**Excerto selecionado**
★ ★ ★ ★ ★

20-01-2016
Conferência com o colectivo CLAIRE FONTAINE no Museu da Eletricidade, dia 31 de Janeiro

O colectivo artístico Claire Fontaine estará em Lisboa entre 29 de Janeiro e 2 Fevereiro, para o encerramento da exposição Suite Rivolta – o feminismo radical de Carla Lonzi. No dia 31 de Janeiro às 14h o colectivo fará uma apresentação aberta do seu trabalho artístico, destinada a todos os públicos.

A apresentação gira em torno do espaço da subjectividade, concebido ao mesmo tempo como arma e campo de batalha. Esta abordagem surge da herança conceptual do feminismo italiano e das teorias de Carla Lonzi em particular. Os artistas irão expor as implicações visuais deste ponto de vista através da apresentação de diapositivos de uma selecção de trabalhos, e da projecção de alguns excertos dos filmes Untitled (You can cut anyone), Untitled (Why your psychology sucks) e Situations.

Untitled (You can cut anyone) e Untitled (Why your psychology sucks) têm como protagonista uma actriz especializada em videos promocionais de empresas, onde recita textos pilhados de mensagens de um controverso guru da auto-ajuda. A filosofia que constitui o cerne destas instruções (algures entre técnicas de sobrevivência, auto-defesa e um individualismo selvagem) orienta-se apenas para a productividade e para o Darwinismo social. De modo algo preocupante, contém alguma dose de verdade.

Situations parafraseia um DVD educativo sobre lutas de rua, convidando o visitante a reproduzir os mesmo gestos. Num diospositivo brechtiano, os actores interrompem-se constantemente para comentarem os movimentos que nos mostram; ao mesmo tempo, e através deste processo pedagógico explícito, tornam os seus gestos “reprodutíveis” por qualquer pessoa, tanto por amigos como inimigos. Apercebem-se assim que o programa de Brecht consistia em tornar os gestos “citáveis”.

Claire Fontaine é um colectivo artístico sediado em Paris, fundado em 2004 por Fulvia Carnevale e JamesThornhill. Trabalhando em neon, video, escultura, pintura e texto, o seu trabalho pode ser descrito como uma interrogação contínua da incapacidade política e da crise da singularidade que parece definir a sociedade contemporânea.

★ ★ ★ ★ ★

[Itens guardados]
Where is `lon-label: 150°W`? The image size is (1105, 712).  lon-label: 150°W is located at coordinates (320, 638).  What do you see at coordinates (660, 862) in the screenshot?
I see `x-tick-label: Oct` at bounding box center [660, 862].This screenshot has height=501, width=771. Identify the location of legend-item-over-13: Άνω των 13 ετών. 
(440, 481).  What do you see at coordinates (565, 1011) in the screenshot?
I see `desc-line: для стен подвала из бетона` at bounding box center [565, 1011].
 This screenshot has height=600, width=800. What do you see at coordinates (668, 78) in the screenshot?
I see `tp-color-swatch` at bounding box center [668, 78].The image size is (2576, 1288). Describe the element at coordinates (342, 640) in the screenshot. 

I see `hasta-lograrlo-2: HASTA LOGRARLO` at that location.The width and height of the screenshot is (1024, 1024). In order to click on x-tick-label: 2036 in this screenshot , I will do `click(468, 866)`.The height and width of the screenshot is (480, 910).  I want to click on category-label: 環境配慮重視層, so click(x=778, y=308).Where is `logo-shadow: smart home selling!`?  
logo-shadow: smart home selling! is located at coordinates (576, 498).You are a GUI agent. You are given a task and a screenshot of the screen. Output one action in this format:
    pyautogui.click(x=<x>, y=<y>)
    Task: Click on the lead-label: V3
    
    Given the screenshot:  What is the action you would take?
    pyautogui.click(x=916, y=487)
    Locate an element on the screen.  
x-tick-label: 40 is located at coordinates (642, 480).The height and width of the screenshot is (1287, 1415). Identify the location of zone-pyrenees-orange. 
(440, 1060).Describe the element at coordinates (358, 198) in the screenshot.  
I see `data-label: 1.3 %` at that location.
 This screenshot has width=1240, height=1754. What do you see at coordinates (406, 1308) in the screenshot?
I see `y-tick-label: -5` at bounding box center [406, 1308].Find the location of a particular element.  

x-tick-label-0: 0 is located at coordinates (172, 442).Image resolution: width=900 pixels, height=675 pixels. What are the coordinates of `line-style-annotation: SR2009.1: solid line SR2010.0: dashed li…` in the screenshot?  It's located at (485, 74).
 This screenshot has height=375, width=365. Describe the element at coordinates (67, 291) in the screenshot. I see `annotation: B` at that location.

★ ★ ★ ★ ★

**Tarefa A**
Devolva, do texto sobre a conferência do Claire Fontaine, o trecho que começa nas palavras "Situations parafraseia um" e termina depois de "a sociedade contemporânea.", copiado sem qualquer alteração.
**Tarefa B**
Responda às perguntas seguintes com base no texto sobre a conferência do Claire Fontaine, marcando cada resposta como a pergunta correspondente:
(i) Em que dia e a que horas decorre a apresentação aberta do coletivo?
(ii) Em que cidade está sediado o coletivo e em que ano foi fundado?
(iii) Que filme parafraseia um DVD educativo sobre lutas de rua?

**Resposta escrita A**
Situations parafraseia um DVD educativo sobre lutas de rua, convidando o visitante a reproduzir os mesmo gestos. Num diospositivo brechtiano, os actores interrompem-se constantemente para comentarem os movimentos que nos mostram; ao mesmo tempo, e através deste processo pedagógico explícito, tornam os seus gestos “reprodutíveis” por qualquer pessoa, tanto por amigos como inimigos. Apercebem-se assim que o programa de Brecht consistia em tornar os gestos “citáveis”.

Claire Fontaine é um colectivo artístico sediado em Paris, fundado em 2004 por Fulvia Carnevale e JamesThornhill. Trabalhando em neon, video, escultura, pintura e texto, o seu trabalho pode ser descrito como uma interrogação contínua da incapacidade política e da crise da singularidade que parece definir a sociedade contemporânea.

**Resposta escrita B**
(i) No dia 31 de Janeiro, às 14h.
(ii) Em Paris; foi fundado em 2004.
(iii) Situations.